Gavin and Izzy are literally side-eyeing each other in shock as they’re told the plane must go back in time right away among other revelations from these government workers. Given these characters literally arrived minutes earlier it’s hard to swallow the plan was to fly this ASAP and Gavin would be in it, but here we are. Aldridge (Ming-Zhu Hii) is also an expert at giving them new information as the plot needs to keep viewers guessing. That’s infinitely obvious with the final scene, which really didn’t require the characters to travel to Los Angeles to get a snippet of info, but it makes for good drama.
The second half of the episode revolves around small problems getting resolved centered around the mysterious human villagers. Two characters use music from their cellphone to get back inside the village, another two use a young boy from the village to guide them, and another two must escape the ropes they’re tied with. Thankfully the villagers are really bad at aiming their arrows and there’s plenty of empty spaces with zero villagers allowing the survivors to roam about. Heck, there are even secret passages.

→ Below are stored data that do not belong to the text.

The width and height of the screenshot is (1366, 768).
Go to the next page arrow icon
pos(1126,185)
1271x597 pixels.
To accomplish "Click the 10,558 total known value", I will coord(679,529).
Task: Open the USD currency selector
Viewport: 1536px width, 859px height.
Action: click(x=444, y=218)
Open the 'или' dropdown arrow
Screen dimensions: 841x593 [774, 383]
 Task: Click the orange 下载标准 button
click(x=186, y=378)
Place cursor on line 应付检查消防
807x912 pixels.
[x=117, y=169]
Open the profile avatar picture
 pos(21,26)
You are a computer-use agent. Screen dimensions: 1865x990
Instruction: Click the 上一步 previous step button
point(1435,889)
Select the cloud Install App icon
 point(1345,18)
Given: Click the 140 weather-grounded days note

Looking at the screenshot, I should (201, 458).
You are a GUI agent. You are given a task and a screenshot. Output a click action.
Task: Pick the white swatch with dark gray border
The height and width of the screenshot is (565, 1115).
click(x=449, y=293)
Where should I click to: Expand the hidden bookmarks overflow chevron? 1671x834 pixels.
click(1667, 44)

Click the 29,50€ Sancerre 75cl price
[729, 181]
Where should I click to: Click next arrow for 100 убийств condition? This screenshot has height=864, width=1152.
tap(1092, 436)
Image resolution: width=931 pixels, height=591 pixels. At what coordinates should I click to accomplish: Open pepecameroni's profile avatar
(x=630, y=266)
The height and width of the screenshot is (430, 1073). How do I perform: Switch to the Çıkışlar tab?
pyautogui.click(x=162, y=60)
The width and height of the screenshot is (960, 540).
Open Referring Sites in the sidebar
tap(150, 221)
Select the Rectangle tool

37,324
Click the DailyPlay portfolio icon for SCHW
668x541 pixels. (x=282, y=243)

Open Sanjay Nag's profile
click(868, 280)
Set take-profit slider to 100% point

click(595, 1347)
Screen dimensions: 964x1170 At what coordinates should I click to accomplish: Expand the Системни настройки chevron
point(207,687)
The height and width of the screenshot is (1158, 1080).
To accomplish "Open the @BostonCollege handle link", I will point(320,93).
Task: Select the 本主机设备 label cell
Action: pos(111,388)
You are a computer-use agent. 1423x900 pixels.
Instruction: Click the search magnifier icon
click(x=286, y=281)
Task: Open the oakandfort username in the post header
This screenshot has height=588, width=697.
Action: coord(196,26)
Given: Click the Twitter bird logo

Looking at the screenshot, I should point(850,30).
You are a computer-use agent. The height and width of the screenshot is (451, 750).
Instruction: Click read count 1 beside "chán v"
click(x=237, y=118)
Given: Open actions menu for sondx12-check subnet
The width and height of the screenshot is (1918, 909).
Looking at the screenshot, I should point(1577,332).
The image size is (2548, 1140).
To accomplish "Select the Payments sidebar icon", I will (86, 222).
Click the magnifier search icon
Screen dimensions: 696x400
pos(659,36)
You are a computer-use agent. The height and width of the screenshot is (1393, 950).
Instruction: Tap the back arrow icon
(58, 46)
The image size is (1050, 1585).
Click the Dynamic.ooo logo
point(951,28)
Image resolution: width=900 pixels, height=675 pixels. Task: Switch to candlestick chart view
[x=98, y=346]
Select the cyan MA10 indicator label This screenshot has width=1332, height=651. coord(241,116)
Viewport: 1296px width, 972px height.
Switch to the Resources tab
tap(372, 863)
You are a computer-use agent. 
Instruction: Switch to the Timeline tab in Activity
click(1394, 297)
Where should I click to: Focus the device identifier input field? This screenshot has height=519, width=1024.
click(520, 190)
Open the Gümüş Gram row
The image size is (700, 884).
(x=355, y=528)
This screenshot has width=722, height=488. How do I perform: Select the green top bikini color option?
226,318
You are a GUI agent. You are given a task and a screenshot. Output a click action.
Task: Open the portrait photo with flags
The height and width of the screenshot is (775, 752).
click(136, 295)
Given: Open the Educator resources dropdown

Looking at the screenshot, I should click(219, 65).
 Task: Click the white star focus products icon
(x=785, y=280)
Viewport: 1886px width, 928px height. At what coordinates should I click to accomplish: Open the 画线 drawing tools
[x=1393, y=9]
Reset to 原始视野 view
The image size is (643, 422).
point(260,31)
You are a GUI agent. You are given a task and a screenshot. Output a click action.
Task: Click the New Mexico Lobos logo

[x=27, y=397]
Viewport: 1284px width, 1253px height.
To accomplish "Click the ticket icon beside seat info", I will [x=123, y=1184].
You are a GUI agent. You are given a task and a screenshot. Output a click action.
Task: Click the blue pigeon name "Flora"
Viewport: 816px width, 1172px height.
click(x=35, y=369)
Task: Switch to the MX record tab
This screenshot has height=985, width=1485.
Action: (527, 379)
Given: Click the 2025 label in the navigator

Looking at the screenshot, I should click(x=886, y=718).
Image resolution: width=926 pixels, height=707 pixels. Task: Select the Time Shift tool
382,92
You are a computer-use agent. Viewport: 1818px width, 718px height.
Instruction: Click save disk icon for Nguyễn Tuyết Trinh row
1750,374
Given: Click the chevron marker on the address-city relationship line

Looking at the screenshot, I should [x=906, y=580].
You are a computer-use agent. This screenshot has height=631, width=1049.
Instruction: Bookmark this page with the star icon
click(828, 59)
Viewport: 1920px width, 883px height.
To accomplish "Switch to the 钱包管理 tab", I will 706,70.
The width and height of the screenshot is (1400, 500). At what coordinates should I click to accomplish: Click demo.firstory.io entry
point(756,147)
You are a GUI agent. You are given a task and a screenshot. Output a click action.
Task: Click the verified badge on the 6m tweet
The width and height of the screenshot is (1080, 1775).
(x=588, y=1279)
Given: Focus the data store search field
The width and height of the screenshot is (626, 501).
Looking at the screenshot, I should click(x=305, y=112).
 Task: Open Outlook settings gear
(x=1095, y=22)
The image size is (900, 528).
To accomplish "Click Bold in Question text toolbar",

A certain amount of suspension of disbelief is necessary to watch a show like this, but when characters stop to argue about stashed away heroin, or some secret that has nothing to do with surviving it’s hard to care. Given how easily the characters make it out by the end of the episode viewers may feel a bit cheated. The threat level was high, but things resolve themselves by the end essentially putting the characters back to square one.
La Brea “The Fort” offers up plenty of melodrama and danger, but ultimately falls flat as the resolutions come way too easy. It’s also fairly obvious the show is table setting so as to set up the second half of the ten-episode series, which is exciting since the show can only ramp up from here.